### What you will do
a - In the text on Lakota prayer, rewrite the passage starting at "Question on Spiritual" and ending at "potent spiritual words.", swapping "middle school" for "high school".
b - Carry on the text on Lakota prayer from its last sentence.

### Text for analysis
☆ ☆ ☆

The Power of Lakota Prayer
Related: Holding the Sacred
by Neva J. Howell unless otherwise noted
An Example of a Prayer that Embraces the Whole
Important, please read:
As I have learned to do when speaking of anything Native-American, I must preface by saying I am not full-blood Native-American; nor do I present myself as a teacher of Native-American ways.
Because of my association with Lakota spiritual teachers, my writings about Native Ceremonies I’ve attended and teachings I have found valuable, including Sacred Moon Lodge, I am often asked questions about the Native ways.
While I am happy to share my own pesonal experience, I identify myself as a spiritual explorer and NOT AS A TEACHER OF NATIVE AMERICAN WAYS. Those Sacred Teachings are the work of the Medicine Men and Women within the indigenious tribes. That having been said, here’s the question I was asked about the Mitakuye Oyasin prayer of the Lakota Sioux and the answer I gave.
Question on Spiritual Prayer:
I am a teacher at a middle school. Can you tell me the meaning of .. Aho .? Can you tell me the full meaning of Aho, Mitakuye Oyasin?
Healing Facilitation Response:
I’m not the best person to ask this question since I’m not Native-American (I have some Kickapoo blood in my veins but not enough to claim any legal heritage). However, I am happy to share my experience with these potent spiritual words.
It would be a wonderful gift to your students if you could find a Lakota teacher who could come speak with the class about this prayer called Mitakuye Oyasin. What I understand of aho and Mitakuye Oyasin, I have learned from Native American Lakota
Aho and Mitakuye Oyasin:
Aho can mean several things.

☆ ☆ ☆

### Data excerpt
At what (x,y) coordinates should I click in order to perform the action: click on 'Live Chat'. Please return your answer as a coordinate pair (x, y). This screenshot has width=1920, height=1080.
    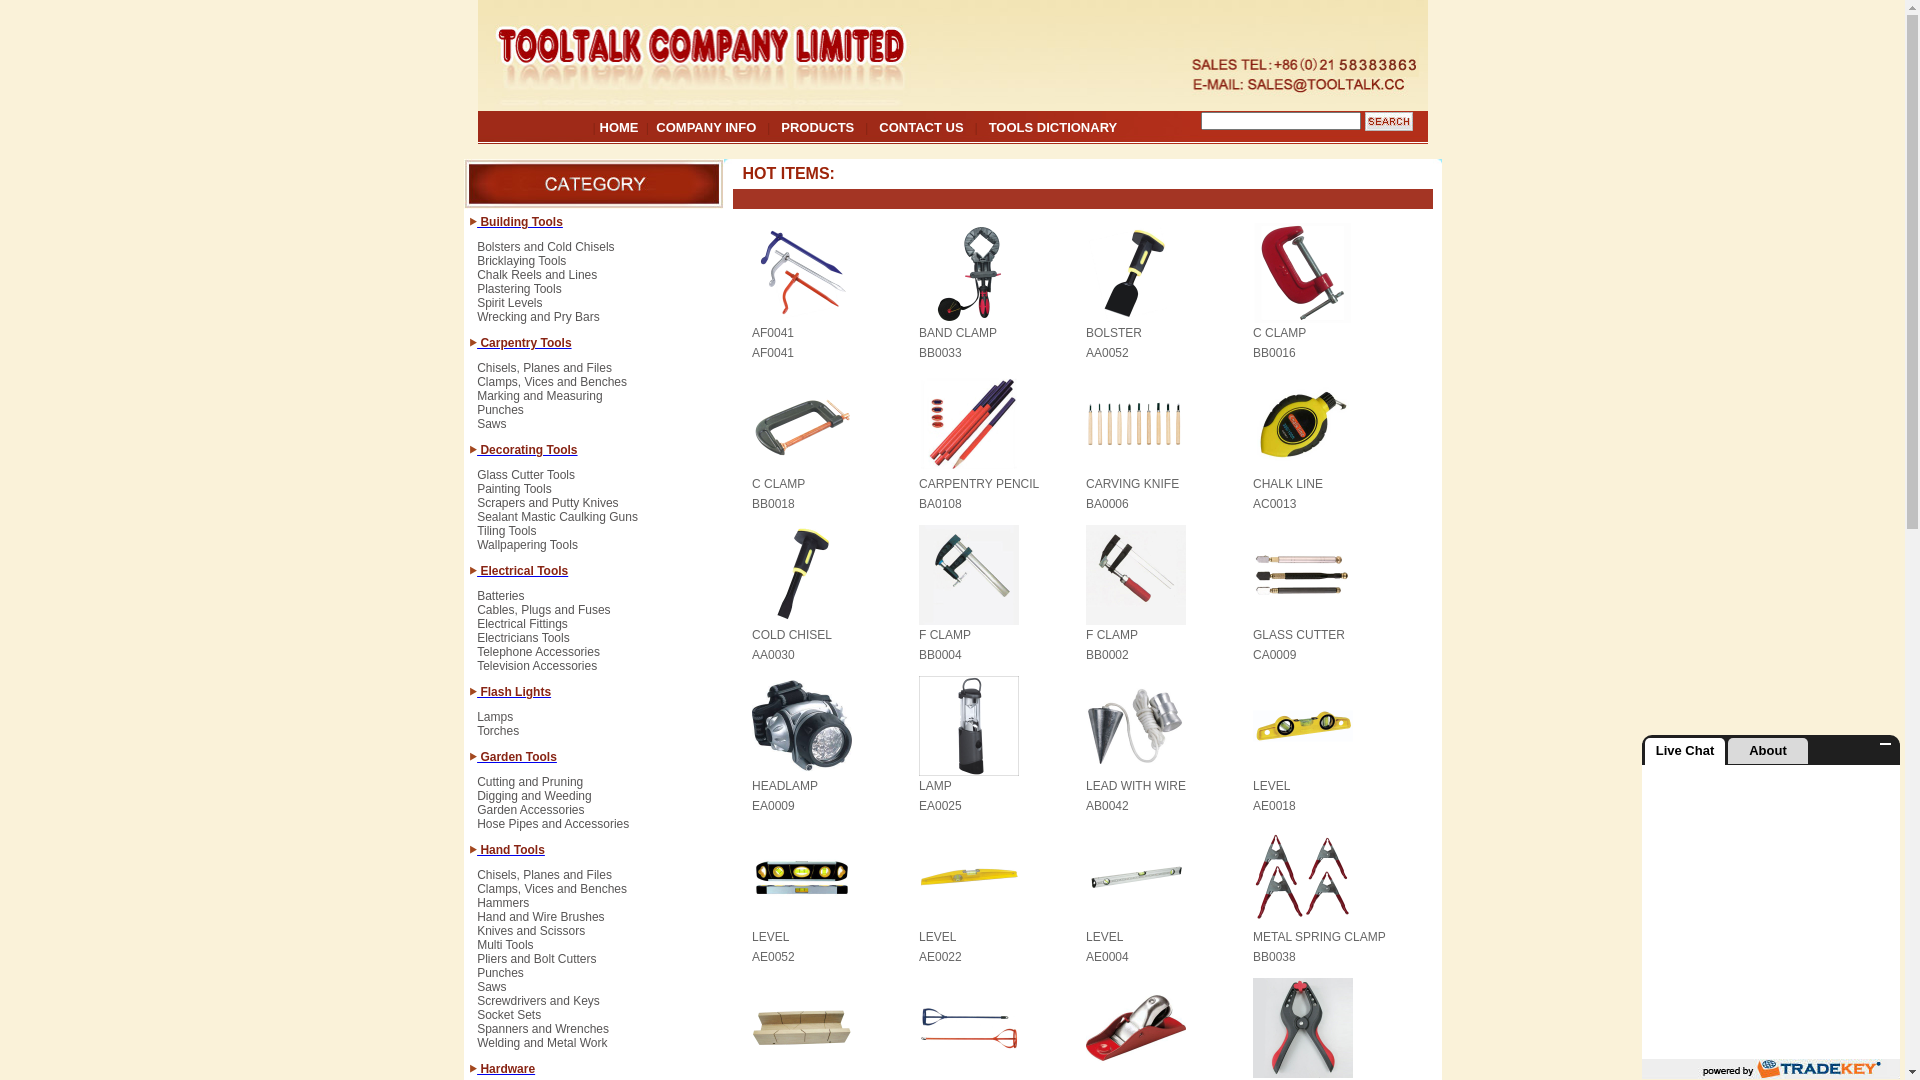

☆ ☆ ☆

### Written answers
a -
Question on Spiritual Prayer:
I am a teacher at a high school. Can you tell me the meaning of .. Aho .? Can you tell me the full meaning of Aho, Mitakuye Oyasin?
Healing Facilitation Response:
I’m not the best person to ask this question since I’m not Native-American (I have some Kickapoo blood in my veins but not enough to claim any legal heritage). However, I am happy to share my experience with these potent spiritual words.

b -
I have heard it said as a statement of agreement, as in Aho, yes, it is true. If something is considered very good, I’ve heard that sentiment expressed with Aho as well.
For me, personally, and again NOT AS A TEACHER OF NATIVE WAYS OR PRESENTING THIS AS A NATIVE TEACHING, Aho reminds me of the Christian word Amen. Kind of a way of saying “and so it is” and also “and it is good”.
However, I’m not comparing aho and amen. I am not saying they are related but, hey, we are all related. This connectiveness or relationship between all beings is a strong truth in the Native Paths I’ve had privilege walk.
In fact, Mitakuye Oyasin is a prayer that encapsulates that teaching about the interwoven connectedness that exists between us all. I’ve been told that Mitakuye Oyasin means “All My Relations” or “We are all related”.
To pray Mitakuye Oyasin, for me, is to pray for every living creature on the earth, human and non-human and even for Mother Earth herself. Mitakuye Oyasin is a powerful, all-inclusive prayer that would leave no one out. I love this prayer. To me, it isn’t just a prayer. Mitakuye Oyasin is a way of life, a way of living that would leave no one out.
To answer “what is the full meaning” is challenging because how do you really comprehend the full meaning of a prayer that big, that inclusive, that powerful? Also, I can’t address full meaning because I’m not Native American. I’d ask that question of a Medicine Man or Woman. Thank you for asking about this wonderful prayer and I hope you will consider finding a Lakota teacher to come speak with your students.